BEGIN

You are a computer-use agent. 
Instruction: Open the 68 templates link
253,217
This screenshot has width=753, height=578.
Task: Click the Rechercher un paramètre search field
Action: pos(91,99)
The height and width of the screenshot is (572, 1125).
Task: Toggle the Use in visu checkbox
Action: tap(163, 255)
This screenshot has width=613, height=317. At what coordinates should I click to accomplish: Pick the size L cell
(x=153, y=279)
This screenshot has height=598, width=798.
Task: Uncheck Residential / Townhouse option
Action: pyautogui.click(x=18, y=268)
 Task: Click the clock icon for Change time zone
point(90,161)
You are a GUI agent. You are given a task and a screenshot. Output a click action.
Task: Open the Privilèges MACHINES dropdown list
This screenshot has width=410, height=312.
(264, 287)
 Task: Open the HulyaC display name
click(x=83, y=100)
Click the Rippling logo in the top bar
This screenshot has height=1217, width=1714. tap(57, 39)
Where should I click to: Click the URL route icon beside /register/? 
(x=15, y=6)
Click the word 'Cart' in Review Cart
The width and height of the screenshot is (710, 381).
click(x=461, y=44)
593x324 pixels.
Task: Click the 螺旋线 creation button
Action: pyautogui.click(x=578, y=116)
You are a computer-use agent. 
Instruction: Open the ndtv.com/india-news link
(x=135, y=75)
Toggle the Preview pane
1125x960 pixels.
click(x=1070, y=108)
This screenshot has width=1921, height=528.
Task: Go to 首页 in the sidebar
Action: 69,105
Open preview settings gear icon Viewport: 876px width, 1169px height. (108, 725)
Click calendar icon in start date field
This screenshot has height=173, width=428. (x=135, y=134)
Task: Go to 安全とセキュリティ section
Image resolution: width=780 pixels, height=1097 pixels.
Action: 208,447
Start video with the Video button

END

• [Directions]
Reproduce all of the data above verbatim, keeping every line in its original order.

• [Result for this task]
You are a computer-use agent. 
Instruction: Open the 68 templates link
253,217
This screenshot has width=753, height=578.
Task: Click the Rechercher un paramètre search field
Action: pos(91,99)
The height and width of the screenshot is (572, 1125).
Task: Toggle the Use in visu checkbox
Action: tap(163, 255)
This screenshot has width=613, height=317. At what coordinates should I click to accomplish: Pick the size L cell
(x=153, y=279)
This screenshot has height=598, width=798.
Task: Uncheck Residential / Townhouse option
Action: pyautogui.click(x=18, y=268)
 Task: Click the clock icon for Change time zone
point(90,161)
You are a GUI agent. You are given a task and a screenshot. Output a click action.
Task: Open the Privilèges MACHINES dropdown list
This screenshot has width=410, height=312.
(264, 287)
 Task: Open the HulyaC display name
click(x=83, y=100)
Click the Rippling logo in the top bar
This screenshot has height=1217, width=1714. tap(57, 39)
Where should I click to: Click the URL route icon beside /register/? 
(x=15, y=6)
Click the word 'Cart' in Review Cart
The width and height of the screenshot is (710, 381).
click(x=461, y=44)
593x324 pixels.
Task: Click the 螺旋线 creation button
Action: pyautogui.click(x=578, y=116)
You are a computer-use agent. 
Instruction: Open the ndtv.com/india-news link
(x=135, y=75)
Toggle the Preview pane
1125x960 pixels.
click(x=1070, y=108)
This screenshot has width=1921, height=528.
Task: Go to 首页 in the sidebar
Action: 69,105
Open preview settings gear icon Viewport: 876px width, 1169px height. (108, 725)
Click calendar icon in start date field
This screenshot has height=173, width=428. (x=135, y=134)
Task: Go to 安全とセキュリティ section
Image resolution: width=780 pixels, height=1097 pixels.
Action: 208,447
Start video with the Video button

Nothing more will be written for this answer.